Message of Abbot Paul - Tuesday 25th January

Abbot Paul • January 24, 2022

Message from Fr Paul for Tuesday, 25th January 2022

 Today the Church celebrates the feast of the Conversion of St Paul, which I have always considered to be my patronal feast day rather than 29th June, the reason being that I have always felt myself to be in need of constant and continuous conversion, my heart being wayward and fickle. So pivotal was Paul’s conversion to the mission and establishment of the Church, that the event has its own feast day and the Acts of the Apostles contains no less than three full accounts, and the rest of Paul’s writings several references, to what happened on that fateful day, when Saul the Pharisee and persecutor of the primitive Christian community met with Jesus on the road to Damascus. He had been sent from Jerusalem to begin the process of persecution of the followers of the Way, as those Christians were called. In Jerusalem he had taken charge of the martyrdom of St Stephen. We cannot underestimate the importance of this event and can well ask what would have become of the Christian faith and of world history had it not been for Saul of Tarsus. At Mass today we read the second account from Acts, (Ac 22: 3-16), which I propose reproducing in its entirety for us to read at leisure.

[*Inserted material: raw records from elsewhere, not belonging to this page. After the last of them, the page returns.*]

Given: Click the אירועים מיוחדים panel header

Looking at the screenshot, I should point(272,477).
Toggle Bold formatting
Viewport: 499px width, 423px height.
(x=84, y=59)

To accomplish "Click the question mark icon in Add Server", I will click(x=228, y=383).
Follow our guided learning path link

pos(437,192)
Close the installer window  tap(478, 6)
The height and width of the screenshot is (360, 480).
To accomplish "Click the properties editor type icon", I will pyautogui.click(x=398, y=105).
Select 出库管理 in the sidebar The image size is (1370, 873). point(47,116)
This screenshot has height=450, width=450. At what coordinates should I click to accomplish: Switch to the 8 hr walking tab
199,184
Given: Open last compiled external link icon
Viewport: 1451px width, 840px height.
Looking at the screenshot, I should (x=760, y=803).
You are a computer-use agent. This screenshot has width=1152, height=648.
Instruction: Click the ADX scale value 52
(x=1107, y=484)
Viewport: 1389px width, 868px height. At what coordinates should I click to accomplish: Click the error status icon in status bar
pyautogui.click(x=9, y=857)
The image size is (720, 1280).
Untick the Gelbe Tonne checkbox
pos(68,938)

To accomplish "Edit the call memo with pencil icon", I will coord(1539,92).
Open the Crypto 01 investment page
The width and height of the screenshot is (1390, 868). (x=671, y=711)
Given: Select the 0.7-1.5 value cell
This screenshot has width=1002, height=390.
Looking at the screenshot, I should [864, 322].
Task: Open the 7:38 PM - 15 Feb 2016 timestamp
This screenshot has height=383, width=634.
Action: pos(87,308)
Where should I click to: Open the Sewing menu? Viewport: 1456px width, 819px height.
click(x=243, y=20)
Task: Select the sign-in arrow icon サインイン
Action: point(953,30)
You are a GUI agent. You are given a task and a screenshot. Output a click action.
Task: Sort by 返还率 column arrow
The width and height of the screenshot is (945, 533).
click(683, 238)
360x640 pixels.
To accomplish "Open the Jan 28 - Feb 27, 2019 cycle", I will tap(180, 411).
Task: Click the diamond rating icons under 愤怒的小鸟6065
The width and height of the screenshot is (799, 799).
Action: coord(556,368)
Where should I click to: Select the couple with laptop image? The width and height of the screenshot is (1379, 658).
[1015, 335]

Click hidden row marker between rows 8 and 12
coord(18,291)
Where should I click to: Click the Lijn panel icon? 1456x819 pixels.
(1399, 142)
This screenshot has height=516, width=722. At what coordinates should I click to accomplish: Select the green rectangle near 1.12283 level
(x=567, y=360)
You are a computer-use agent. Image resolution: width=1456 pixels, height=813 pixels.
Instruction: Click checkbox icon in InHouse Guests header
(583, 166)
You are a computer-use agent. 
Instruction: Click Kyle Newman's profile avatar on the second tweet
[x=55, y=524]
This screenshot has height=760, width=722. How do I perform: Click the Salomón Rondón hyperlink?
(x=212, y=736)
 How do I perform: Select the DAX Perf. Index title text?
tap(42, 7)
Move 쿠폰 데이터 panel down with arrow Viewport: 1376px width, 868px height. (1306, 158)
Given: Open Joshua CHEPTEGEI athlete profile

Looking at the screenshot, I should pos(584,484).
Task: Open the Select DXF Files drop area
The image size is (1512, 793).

Paul said to the people, ‘I am a Jew and was born at Tarsus in Cilicia. I was brought up here in this city. I studied under Gamaliel and was taught the exact observance of the Law of our ancestors. In fact, I was as full of duty towards God as you are today. I even persecuted this Way to the death, and sent women as well as men to prison in chains as the high priest and the whole council of elders can testify, since they even sent me with letters to their brothers in Damascus. When I set off it was with the intention of bringing prisoners back from there to Jerusalem for punishment.

  ‘I was on that journey and nearly at Damascus when about midday a bright light from heaven suddenly shone round me. I fell to the ground and heard a voice saying, “Saul, Saul, why are you persecuting me?” I answered: Who are you, Lord? and he said to me, “I am Jesus the Nazarene, and you are persecuting me.” The people with me saw the light but did not hear his voice as he spoke to me. I said: What am I to do, Lord? The Lord answered, “Stand up and go into Damascus, and there you will be told what you have been appointed to do.” The light had been so dazzling that I was blind and my companions had to take me by the hand; and so I came to Damascus.

  ‘Someone called Ananias, a devout follower of the Law and highly thought of by all the Jews living there, came to see me; he stood beside me and said, “Brother Saul, receive your sight.” Instantly my sight came back and I was able to see him. Then he said, “The God of our ancestors has chosen you to know his will, to see the Just One and hear his own voice speaking, because you are to be his witness before all mankind, testifying to what you have seen and heard. And now why delay? It is time you were baptised and had your sins washed away while invoking his name.”’

 Paul always viewed his conversion as an encounter with the risen Christ, who personally chose him to be the Apostle of the Gentiles. He was converted not only for his own salvation, but for that of countless others, Jews and non-Jews, Gentiles as they were called. This, unfortunately, was anathema to his co-religionists and the reason why they objected so violently to him and wanted his blood. We read in the Gospel how Jesus was accepting of pagans and others rejected by Judaism such as Samaritans. Paul was called to take that mission a stage further, although it is Peter who will first baptise non-Jewish believers in the persons of Cornelius and his household, as we read in Acts 10. Although Jesus refers to himself as Jesus the Nazarene, Paul immediately calls him Lord, Κυριος. At the Lord’s bidding, he is led by the hand to Damascus by Ananias, one of the leaders to the followers of the Way in that city, where he is baptised and his sins forgiven. When Ananias restored his sight, Saul, as he was still called, realised the errors of his ways and that, until then, he had been blind to the truth that Jesus the Lord is the one Light of the world and its only Saviour. In the risen Christ he has met the living God, whose obedient servant he has now become.

 Lord, may our Christian life be a daily encounter with the Risen Christ, the Light of the world and source of our salvation, and may we always share the joy of our conversion with others. Amen.